# Consistency of sample quantile

I'm new to statistics and recently I learnt about non-parametric estimation. On the estimation of empirical quantiles, many notes talk about the asymptotic behavior of sample quantiles. The proof is based on the consistency of the empirical quantile estimator, then applying Slutsky's theorem in combination with the delta method (assuming the cdf is $C^{1}$ at the considered point).

However, it seems to give a very old and trivial result stating that the empirical quantile converges in probability to the true value (with $C^1$ cdf hypothesis). I've asked my professor and he just give the suggestion using Hoeffding's inequality (he doesn't want to spend his time explaining such an easy problem). So, could someone please provide me the proof of this, or a reference covering this issue (e.g. a note on the internet, or link to a pdf file.)

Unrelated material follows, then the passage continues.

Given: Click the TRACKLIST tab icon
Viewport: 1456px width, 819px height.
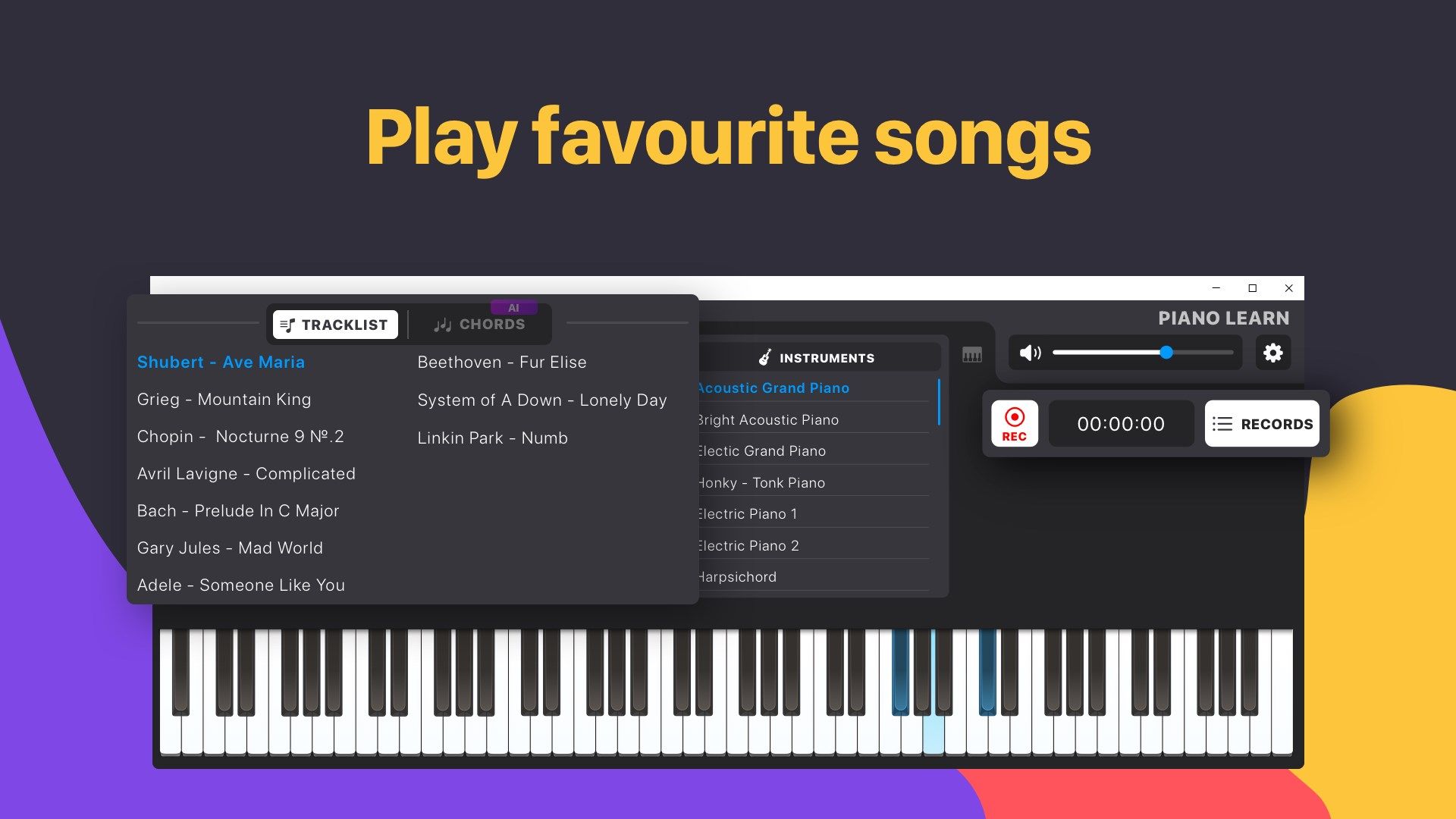Looking at the screenshot, I should [287, 323].
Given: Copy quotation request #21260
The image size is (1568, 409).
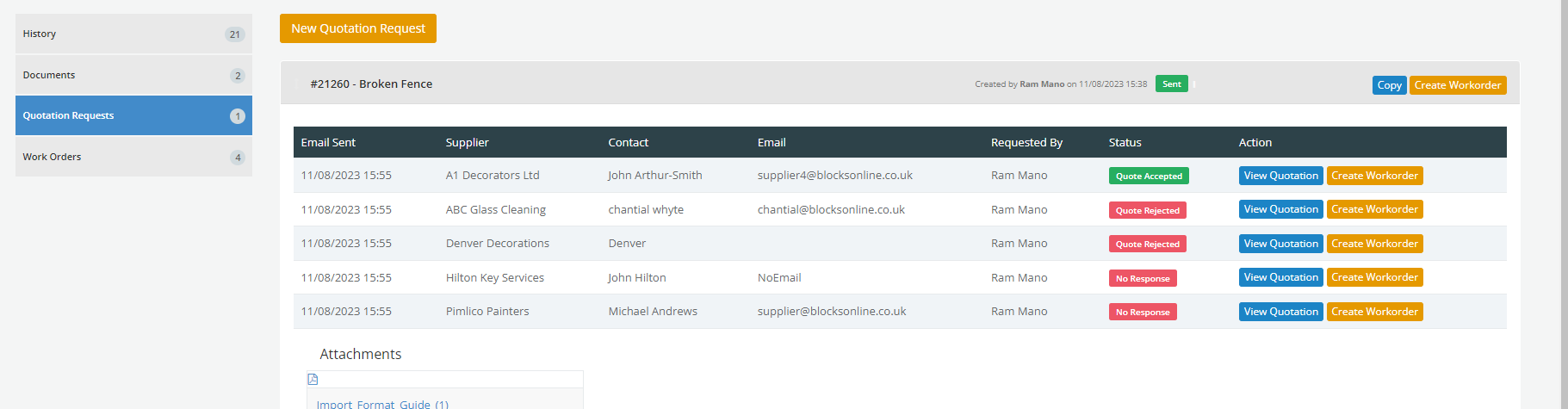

• Your assertion is not quite true. Let the CDF be $F$ and the quantile be $q$. If $F(x)=q$, you need to add some condition like $F(x+\varepsilon) - F(x)\ne 0$ for all $\varepsilon\ne 0$: this assures the quantile is unique (and gives some clues about how the proof might proceed).
– whuber
Commented Mar 12, 2013 at 21:38

Another way, perhaps more indirect, to prove this is to note that the sample quantile is also an M-estimator, specifically when $$\rho(y_i,\theta)=\alpha(y_i-\theta)_+ + (1-\alpha)(\theta-y_i)_+$$.